AIOps brings developing issues to the attention of sysadmins before they become visible to customers and end users, and gives them the tools to collaborate effectively between different teams and specialist roles to avoid outages or restore service quickly and efficiently. In this world, automation is used to augment the capabilities of the human operators to make them more effective, letting people concentrate on adding value, not just fighting fires.
This is how Ops can get out of the business of fighting Dev, and instead become a supportive partner. AIOps can catch issues that are affecting services and flag them to the right people early on, including the DevOps engineers that are responsible for production support.
For developers, one of the fears around DevOps is that in “picking up the pager,” they are opening themselves up to a constant stream of irrelevant alerts. Old Ops hands nod wryly at this, or maybe try to share their personal approach to filtering the noise. Instead, AIOps ensures that only valid, actionable alerts get as far as being shown to a human being and taking up their valuable time.
Eyes on the Prize
It’s not all roses. As the AIOps market begins to mature, there is a certain amount of “algorithm-washing” going on, with more and more vendors trying to claim that either their legacy tool was AIOps all along, or that their one-trick pony is actually a whole three-ring circus. What gets lost in the excitement is what all of those algorithms are actually supposed to achieve.
In considering a shift toward AIOps, the goal should not be simply to build a better mouse trap, meaning a smarter filter for monitoring events. The success of the project can be measured not so much in the mathematical results of the algorithms, but in the smoother exchange between the human users. This easier collaboration is especially important across team boundaries, whether these be different specialist units within the Ops function or developers and software engineers who need to work with Ops to understand the performance of their code in production.
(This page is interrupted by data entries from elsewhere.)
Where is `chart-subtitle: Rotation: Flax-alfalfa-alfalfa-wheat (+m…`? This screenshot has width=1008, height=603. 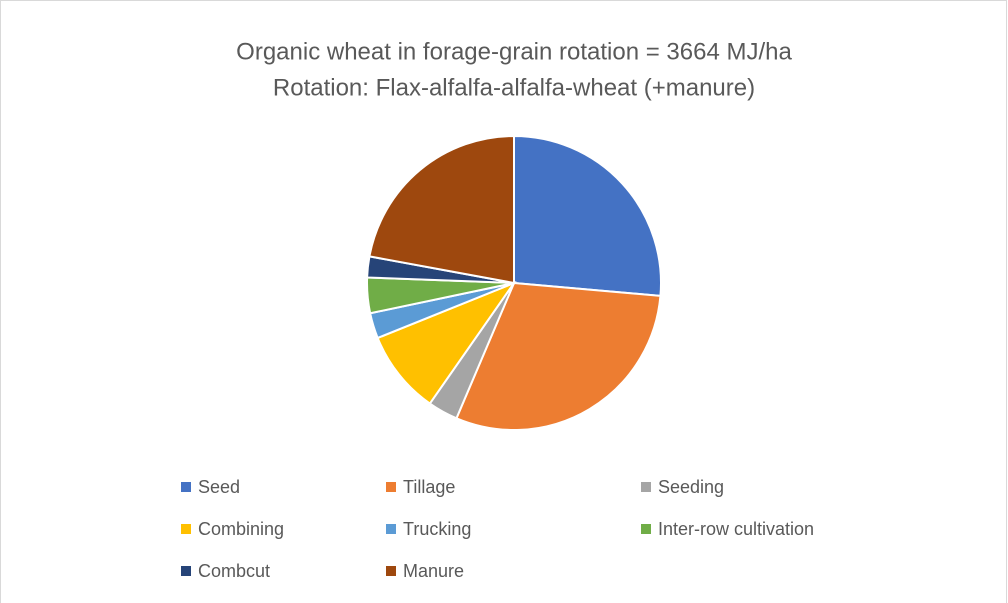 chart-subtitle: Rotation: Flax-alfalfa-alfalfa-wheat (+m… is located at coordinates (514, 88).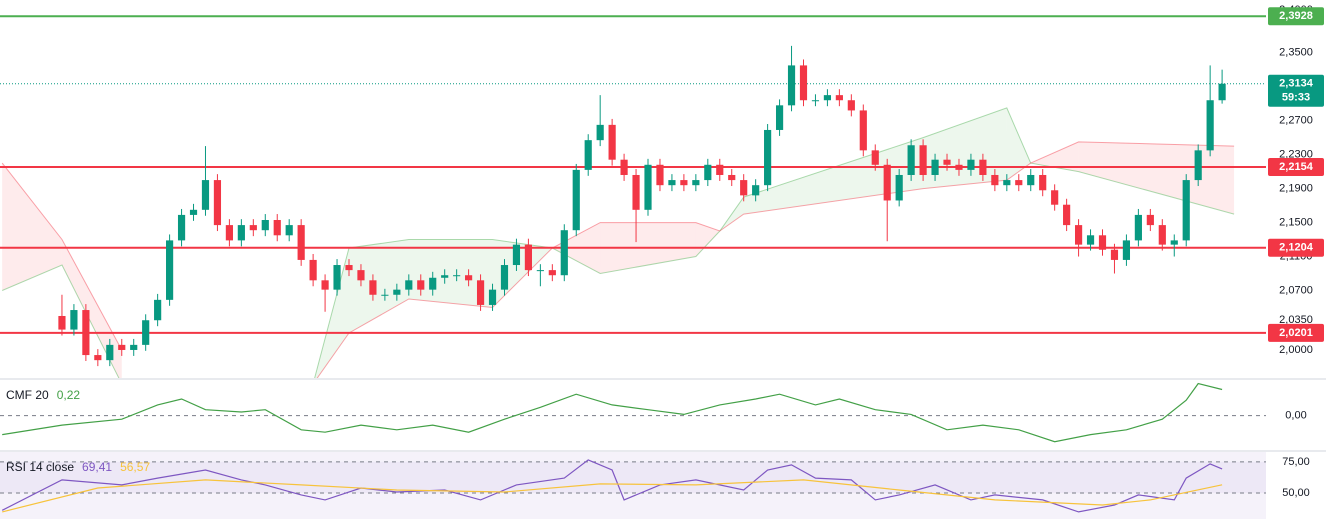 The image size is (1326, 519). Describe the element at coordinates (1296, 320) in the screenshot. I see `y-tick-label: 2,0350` at that location.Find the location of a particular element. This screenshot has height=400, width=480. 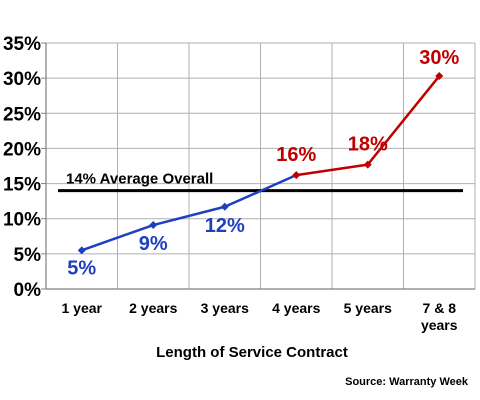

x-tick-label: 4 years is located at coordinates (296, 308).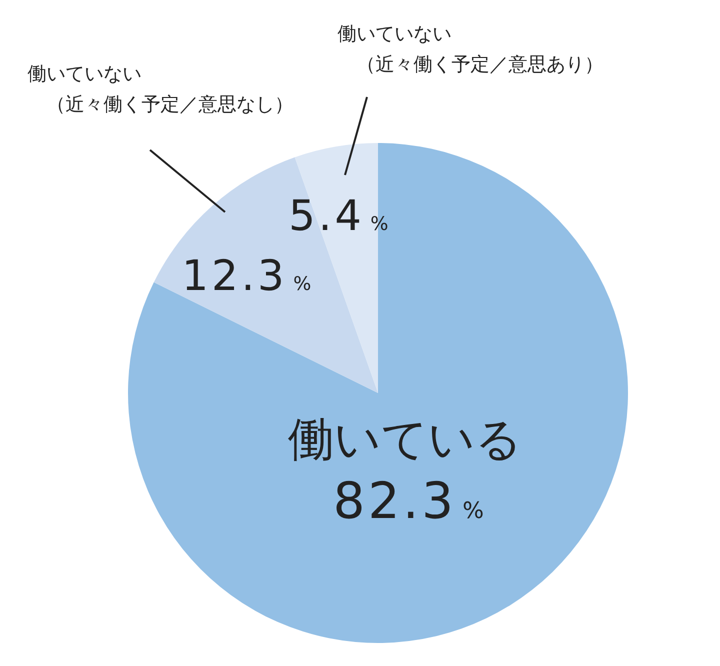 Image resolution: width=720 pixels, height=666 pixels. What do you see at coordinates (161, 90) in the screenshot?
I see `slice-label: 働いていない（近々働く予定／意思なし）` at bounding box center [161, 90].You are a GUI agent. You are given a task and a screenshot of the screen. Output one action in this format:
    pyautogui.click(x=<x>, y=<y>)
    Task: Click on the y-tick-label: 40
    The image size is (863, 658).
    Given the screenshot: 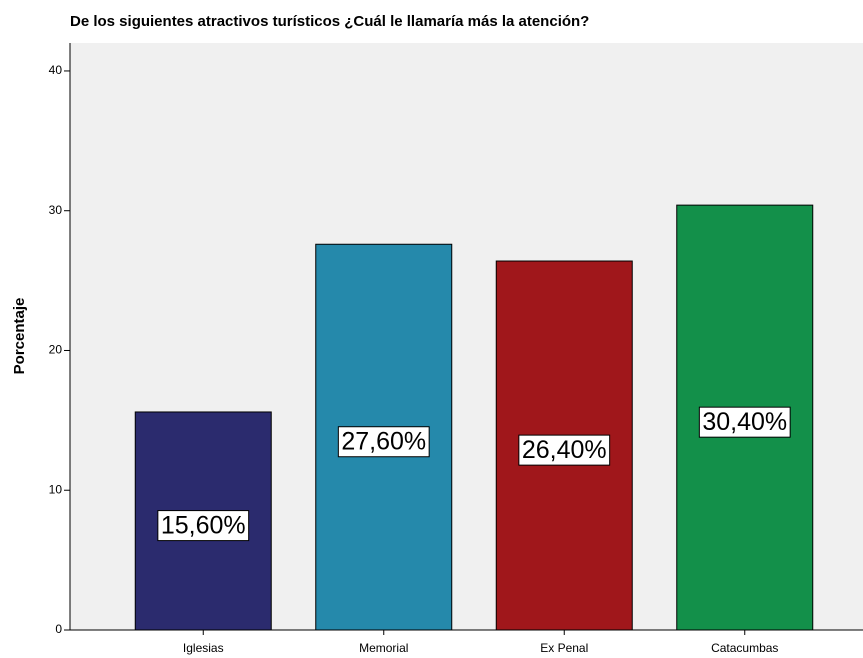 What is the action you would take?
    pyautogui.click(x=56, y=70)
    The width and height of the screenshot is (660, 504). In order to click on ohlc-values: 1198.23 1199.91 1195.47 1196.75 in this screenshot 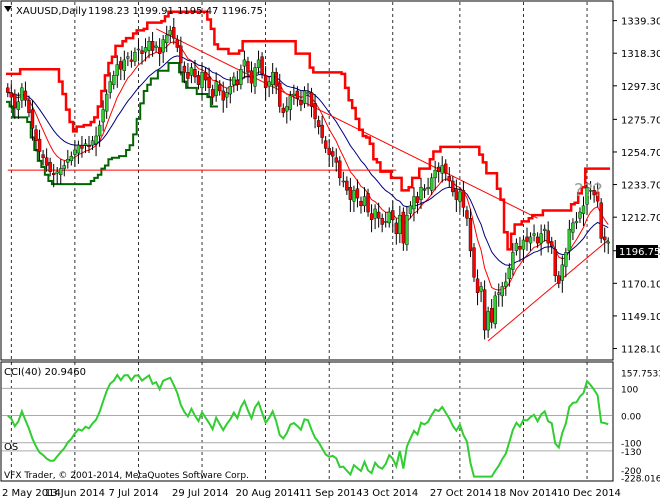, I will do `click(176, 12)`.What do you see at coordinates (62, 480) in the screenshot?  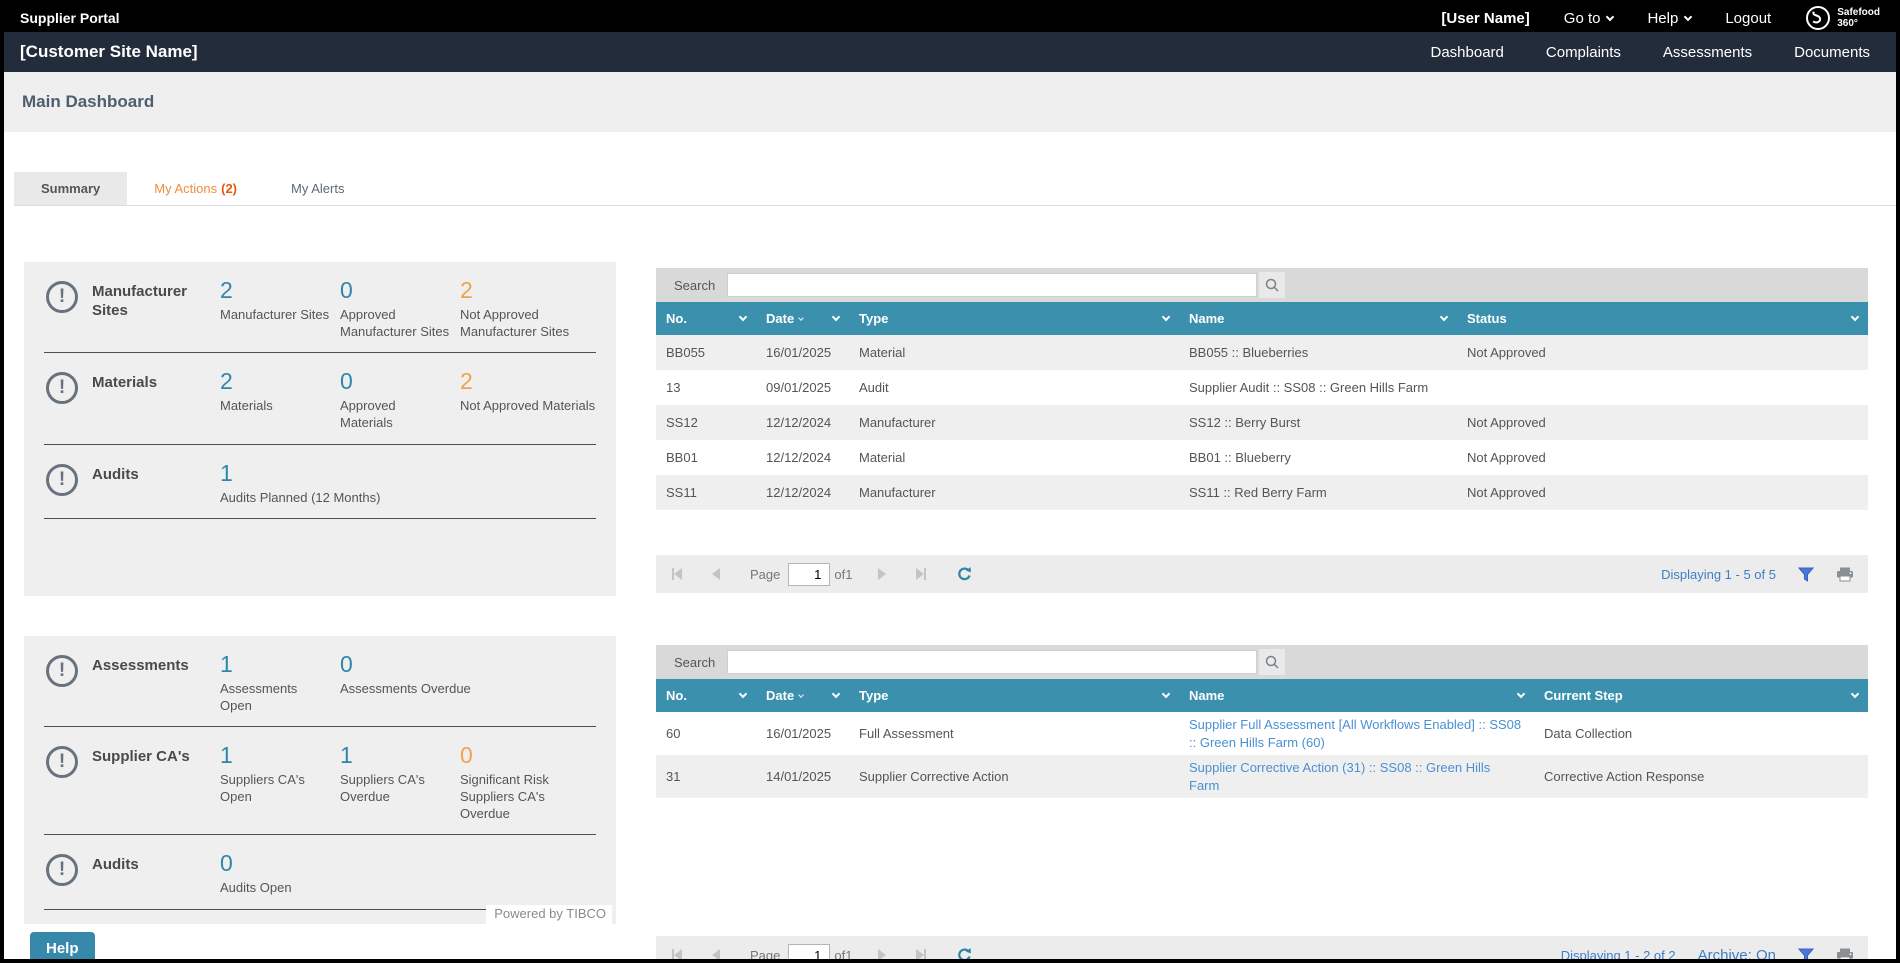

The benefit of transforming operations this way—moving from sequential, waterfall Ops to abile, collaborative Ops—is to turn DevOps-enabled teams into a sort of perpetual-motion machine, able to continue operating without requiring constant massive inputs of energy from outside the system. Modern applications and the complex infrastructures that support them cannot be managed with the sorts of rigid, cobbled-together, industrial approaches that were appropriate in the mainframe days. AIOps is the agile, flexible approach that can not only accomodate that complexity, but thrive on it.